Tercica: The huge premium biotech mergers continue (TRCA)

June 5, 2008 · Filed Under General 

Tercica, Inc. (NASDAQ: TRCA) is another small cap biotech that has received a huge premium acquisition from a foreign buyer.  This buyout is a 104% premium to the prior close and a 74% premium to the 3-month average.

The company has announced that Tercica will be acquired by Ipsen, S.A. where Ipsen will acquire all of the shares of Tercica common stock in a cash acquisition at a price of $9.00 per share.

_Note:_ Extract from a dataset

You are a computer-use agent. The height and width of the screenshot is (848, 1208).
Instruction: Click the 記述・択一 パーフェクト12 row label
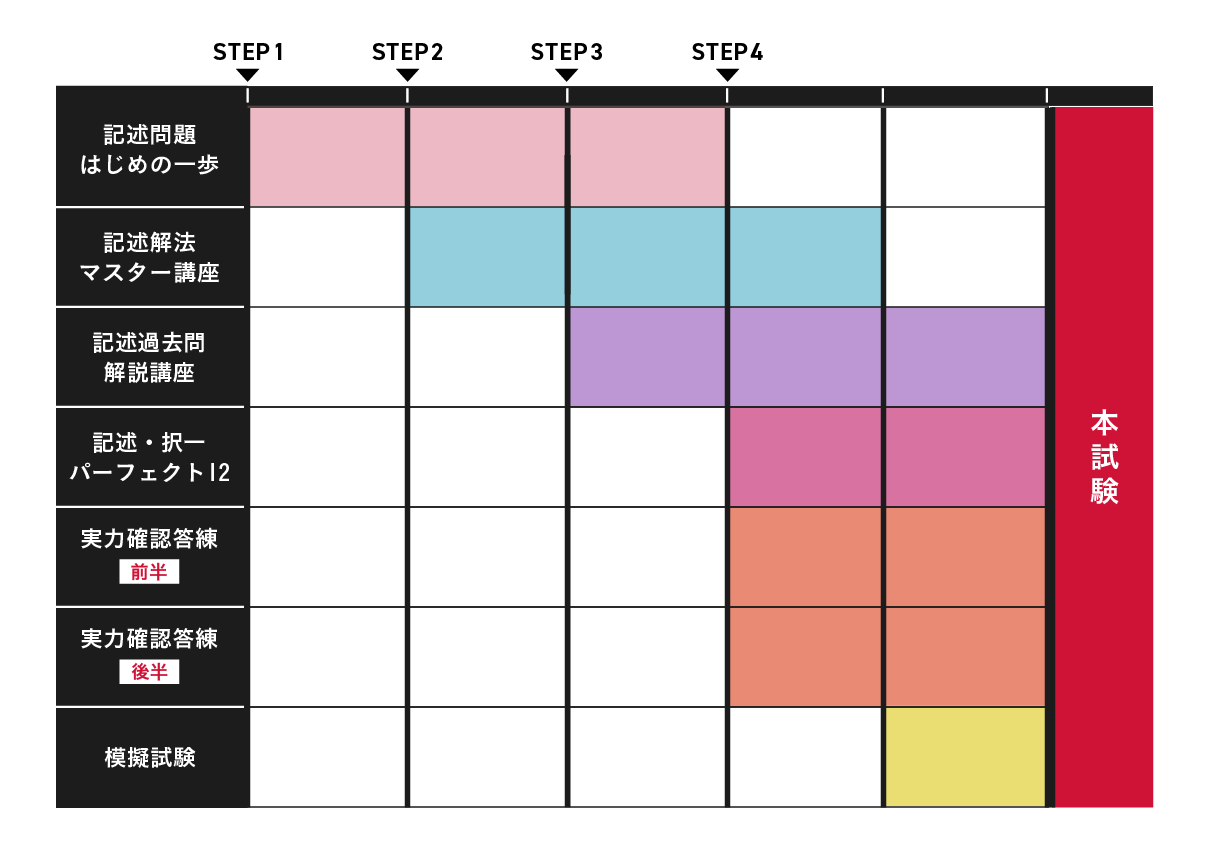(x=150, y=457)
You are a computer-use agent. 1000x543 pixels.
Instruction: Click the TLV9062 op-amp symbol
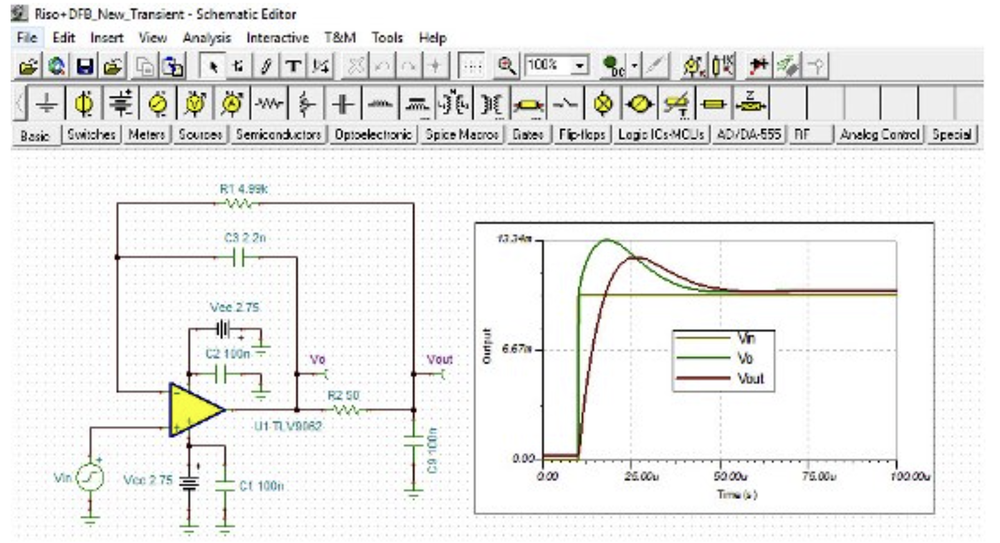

The transaction is subject to approval by Tercica stockholders holding a majority of the outstanding Tercica common stock, but it has been unanimously Tercica’s Board of Directors. As Ipsen and its affiliates currently own approximately 25.3% of the outstanding shares of Tercica.  Ipsen has also agreed to exercise its outstanding Tercica warrant and convert its outstanding convertible notes promptly following today’s agreement that will give Ipsen and affiliates approximately 42.7% of the outstanding Tercica common stock.  Certain stockholders who collectively own 1.4% of the outstanding Tercica common stock have also executed voting agreements in favor of the transaction.

Based upon the huge premium and based upon the company already holding close to a majority ownership, this deal would seem a done deal.  After the debt and other issues, this comes to a $663 million acquisition and its market cap is $492 million after today’s 99% share gains.

Ipsen intends to finance this transaction through a combination of existing internal financial resources and bank loan financing.  The goal of Ipsen is to create a leading global endocrinology company with this acquisition.  The company has only recently gone to a revenue stage company and analysts expected that it would post $33.3 million in revenues  this year and $73 million in revenues next year.